Why atheists can agree with Mr Cameron too

Daniel Cowdrill 6.01am

David Cameron’s speech at Christ Church to commemorate 400 years since the publication of the King James Bible was a commendable attempt by the Prime Minister to engage with faith in a way that predecessors have tried to avoid.

Mr Cameron makes an interesting point that in politics, as in political history, faith is important.

A study into Margaret Thatcher, for example, would be incomplete without reference to the fact that she listened dutifully to her father, a Methodist lay preacher, every week of her childhood (and a fascinating new book on ‘God and Mrs Thatcher’ is due in 2012). Indeed, future studies of Cameron will also be incomplete without reference to his upbringing next to a parish church where both his parents volunteered.

David Cameron’s thesis is that the realisation that God created man in his own image was a ‘game-changer’ for human civilisation. When each individual has a common power above them, and when every individual is of equal and infinite importance, created in the very image of God, it created an irrepressible foundation for human dignity and the basis for Christian values such as responsibility, charity, compassion, tolerance, humility, self-sacrifice, love, and the common good.

As an atheist I think these are all virtues, but I approach them from a different angle. The German philospher Ludwig Feuerbach disagreed with the idea that God created man in his own image, but that man created God in his own image. God is the outward projection of the wise, moral, and sympathetic being that man can only aspire to be.
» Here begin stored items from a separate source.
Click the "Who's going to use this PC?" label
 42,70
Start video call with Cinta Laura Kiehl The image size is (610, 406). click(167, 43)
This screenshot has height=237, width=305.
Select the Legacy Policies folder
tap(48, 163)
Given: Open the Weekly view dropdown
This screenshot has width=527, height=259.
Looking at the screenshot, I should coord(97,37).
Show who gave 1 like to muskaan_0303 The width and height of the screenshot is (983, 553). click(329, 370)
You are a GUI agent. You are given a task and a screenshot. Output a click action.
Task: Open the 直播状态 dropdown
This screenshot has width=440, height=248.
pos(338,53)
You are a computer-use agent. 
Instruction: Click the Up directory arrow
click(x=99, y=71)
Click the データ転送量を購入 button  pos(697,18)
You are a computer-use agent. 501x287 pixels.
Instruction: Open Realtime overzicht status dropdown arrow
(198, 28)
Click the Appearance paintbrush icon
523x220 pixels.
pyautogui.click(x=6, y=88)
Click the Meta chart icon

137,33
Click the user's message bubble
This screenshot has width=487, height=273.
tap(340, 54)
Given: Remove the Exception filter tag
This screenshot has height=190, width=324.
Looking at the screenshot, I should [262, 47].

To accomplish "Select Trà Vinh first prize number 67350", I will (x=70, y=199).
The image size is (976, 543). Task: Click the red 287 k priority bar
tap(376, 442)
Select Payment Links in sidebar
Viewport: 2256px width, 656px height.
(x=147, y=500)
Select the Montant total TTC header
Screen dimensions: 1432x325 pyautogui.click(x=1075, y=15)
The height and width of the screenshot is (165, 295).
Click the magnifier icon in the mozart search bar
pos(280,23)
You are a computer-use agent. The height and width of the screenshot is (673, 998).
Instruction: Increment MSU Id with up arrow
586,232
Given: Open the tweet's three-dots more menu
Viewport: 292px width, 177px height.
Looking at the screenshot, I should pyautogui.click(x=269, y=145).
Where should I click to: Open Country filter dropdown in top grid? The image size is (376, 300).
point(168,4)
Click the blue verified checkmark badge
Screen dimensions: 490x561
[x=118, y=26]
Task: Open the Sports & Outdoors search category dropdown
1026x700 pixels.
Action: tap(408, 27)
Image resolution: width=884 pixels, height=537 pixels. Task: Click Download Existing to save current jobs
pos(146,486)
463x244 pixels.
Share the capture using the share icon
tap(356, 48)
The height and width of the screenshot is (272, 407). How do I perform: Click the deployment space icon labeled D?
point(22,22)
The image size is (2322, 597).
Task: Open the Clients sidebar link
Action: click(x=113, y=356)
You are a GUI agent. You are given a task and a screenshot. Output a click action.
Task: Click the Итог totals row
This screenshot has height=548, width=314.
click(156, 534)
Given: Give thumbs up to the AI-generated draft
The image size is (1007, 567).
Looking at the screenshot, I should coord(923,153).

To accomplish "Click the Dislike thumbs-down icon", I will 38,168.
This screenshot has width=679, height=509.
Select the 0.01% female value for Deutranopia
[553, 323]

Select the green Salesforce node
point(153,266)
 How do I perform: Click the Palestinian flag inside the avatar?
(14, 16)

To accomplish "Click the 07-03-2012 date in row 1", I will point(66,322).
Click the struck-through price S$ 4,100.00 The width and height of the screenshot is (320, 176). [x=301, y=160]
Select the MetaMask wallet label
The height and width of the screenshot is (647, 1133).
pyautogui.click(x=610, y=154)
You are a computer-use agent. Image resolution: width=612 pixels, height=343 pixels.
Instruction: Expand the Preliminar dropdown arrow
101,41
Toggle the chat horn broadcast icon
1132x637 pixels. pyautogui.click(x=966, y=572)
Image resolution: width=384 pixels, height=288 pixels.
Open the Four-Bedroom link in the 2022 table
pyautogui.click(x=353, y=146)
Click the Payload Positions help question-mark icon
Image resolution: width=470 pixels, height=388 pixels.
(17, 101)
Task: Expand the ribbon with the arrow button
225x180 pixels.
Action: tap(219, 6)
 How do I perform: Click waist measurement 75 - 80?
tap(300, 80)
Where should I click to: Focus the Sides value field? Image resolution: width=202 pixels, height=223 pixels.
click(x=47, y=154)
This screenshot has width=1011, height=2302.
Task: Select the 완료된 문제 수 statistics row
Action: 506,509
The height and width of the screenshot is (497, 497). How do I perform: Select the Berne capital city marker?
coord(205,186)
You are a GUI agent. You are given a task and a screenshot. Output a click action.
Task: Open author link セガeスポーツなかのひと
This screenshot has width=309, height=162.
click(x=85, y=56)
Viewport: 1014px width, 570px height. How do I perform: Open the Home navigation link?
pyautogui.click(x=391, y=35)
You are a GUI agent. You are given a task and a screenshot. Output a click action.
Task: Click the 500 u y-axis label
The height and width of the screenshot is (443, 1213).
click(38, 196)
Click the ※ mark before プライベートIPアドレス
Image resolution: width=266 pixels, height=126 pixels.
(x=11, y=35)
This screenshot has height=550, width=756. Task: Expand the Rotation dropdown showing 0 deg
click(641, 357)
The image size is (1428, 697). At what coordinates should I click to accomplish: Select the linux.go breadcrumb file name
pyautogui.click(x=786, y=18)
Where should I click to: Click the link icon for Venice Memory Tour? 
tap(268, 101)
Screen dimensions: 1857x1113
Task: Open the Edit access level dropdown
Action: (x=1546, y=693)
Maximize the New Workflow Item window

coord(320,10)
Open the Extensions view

It is the reverse of the ‘Creation of Adam’, the centre of Michelangelo’s ceiling at the Sistine Chapel. God and Adam hold their hands out towards each another, one passively the other forcefully, poised on the brink of creation. Feuerbach would see it differently. He might point to the obvious fact that although God and Adam reach towards eachother they don’t actually touch. Adam gazes longingly into the sky at a vision of godliness, a projection of his own good qualities.

Where I diverge with Feuerbach, however, is in Part Two of Feuerbach’s ‘Essence of Christianity’, published in 1842. He suggests that the Chrisitian belief in salvation makes us more tolerant of vice than we would otherwise be. In other words, we don’t have to stand-up to bad people because they’ll get their comupance when they arrive at the pearly gates.

However, this seems to jar with the good intentions of so many faith based groups. David Cameron is correct to point to the tremendous work that faith charities and churches do here in the UK and abroad to uphold human dignity and rights, and to their role in the social fabric.

While as an atheist I cannot accept the creation of man by God, as a human being I can agree with the virtues that spring from Christianity. They are, in the end, human qualities.